你要知道,在邦业兄心中,他对乳名为可儿的女儿是最为看重了。”
“政老爷所言,是在纳‘采择之礼’时,不可全都送一些黄白之物?”
贾蔷微微颔首,觉得对那位素未谋面的老丈人又多了一些了解,不但和当今圣上鼎新帝渊源不浅,
连外面传言的“刚正不阿”、“两袖清风”这些美谈也都非空穴来风。
只是他心中还是有些好奇,若他未来的泰山真和皇上关系匪浅,又怎么会在鼎新帝执政后没有一飞冲天,反而被压在工部营缮清吏司多年?!
难道,是因为秦可卿?!
可秦可卿的身份若真如红学专家若判断的一样,那现阶段知道她真实背景的,普天之下也不会超过三人,鼎新帝又是如何知道的?!
贾蔷只感觉随着赐婚旨意下达,一大片汹涌澎湃的浪潮向他席卷而来,根本容不得他有丁点躲闪。

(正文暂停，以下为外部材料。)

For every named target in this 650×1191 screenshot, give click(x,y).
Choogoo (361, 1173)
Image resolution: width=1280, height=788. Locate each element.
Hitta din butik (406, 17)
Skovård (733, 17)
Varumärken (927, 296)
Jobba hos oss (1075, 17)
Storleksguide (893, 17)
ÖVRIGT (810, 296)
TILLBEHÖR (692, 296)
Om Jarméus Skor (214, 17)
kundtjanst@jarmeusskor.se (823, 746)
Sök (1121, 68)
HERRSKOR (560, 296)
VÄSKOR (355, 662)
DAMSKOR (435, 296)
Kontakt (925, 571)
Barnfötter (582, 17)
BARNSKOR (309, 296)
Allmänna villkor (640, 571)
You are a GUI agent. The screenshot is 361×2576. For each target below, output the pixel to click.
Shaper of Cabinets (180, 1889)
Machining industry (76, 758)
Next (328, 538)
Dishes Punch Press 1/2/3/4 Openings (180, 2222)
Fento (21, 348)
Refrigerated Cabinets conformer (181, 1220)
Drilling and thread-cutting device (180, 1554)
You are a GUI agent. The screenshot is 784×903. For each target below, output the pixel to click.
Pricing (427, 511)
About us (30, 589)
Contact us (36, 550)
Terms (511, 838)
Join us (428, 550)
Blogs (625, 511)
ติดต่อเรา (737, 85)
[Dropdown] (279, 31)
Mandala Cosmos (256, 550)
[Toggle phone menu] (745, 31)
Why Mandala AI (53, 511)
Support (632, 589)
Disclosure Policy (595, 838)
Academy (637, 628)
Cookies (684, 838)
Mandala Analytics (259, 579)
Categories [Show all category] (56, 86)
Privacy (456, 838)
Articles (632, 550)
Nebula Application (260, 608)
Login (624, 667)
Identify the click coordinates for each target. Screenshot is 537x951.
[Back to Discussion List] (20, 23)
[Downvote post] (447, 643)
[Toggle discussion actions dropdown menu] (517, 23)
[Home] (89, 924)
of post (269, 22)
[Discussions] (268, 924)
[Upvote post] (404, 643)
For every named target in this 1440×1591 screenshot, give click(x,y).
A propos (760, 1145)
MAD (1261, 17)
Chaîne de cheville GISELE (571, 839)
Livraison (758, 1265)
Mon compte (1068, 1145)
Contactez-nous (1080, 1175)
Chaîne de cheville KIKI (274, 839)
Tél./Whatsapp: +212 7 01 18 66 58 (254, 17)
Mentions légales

见他沉吟不语,似在思量什么,贾政只以为他是为这桩婚事发愁,忙安慰道:
“蔷哥儿,你也不用太过着紧。只要你能好好对待可儿,他定会对你万分满意的。”
虽然被贾政一番话打扰了思绪,可贾蔷总算回过神来,也知道在此刻思量此事不合适,便颔首说道:
“我听政老爷的吩咐也就是了。”
哪想,还没等贾政表态,老太君就摇了摇头,说道:
“若全听政儿的,也有些不妥。
毕竟这是圣人赐婚,不但皇家关注,还代表了荣、宁一脉的脸面,咱们不能让旁人小瞧了去,该有的珠宝首饰、金银黄白,总不能缺了。
我想那秦郎中能上朝为官,也不是一个死板之人,未必不会变通。政儿,这事就要你去和他好好分说分说了。”
“好的,母亲,我明白了。”
贾政觉得老太君说的也有道理,起码这件事情上有皇上赐婚,倒也不好真的表现太过随意。
“母亲,我倒是听闻圣人近二、三年来颁布了新的法令,在纳采之礼上有明确的数额规定。”
王夫人向贾蔷颔首致意,而后淡笑开口:
“百官纳采成婚,四品以上,绫、罗、绸、缎各二十匹,糕点食品十盒,珠宝首饰八双。五品以下减二数,八品以下又减二。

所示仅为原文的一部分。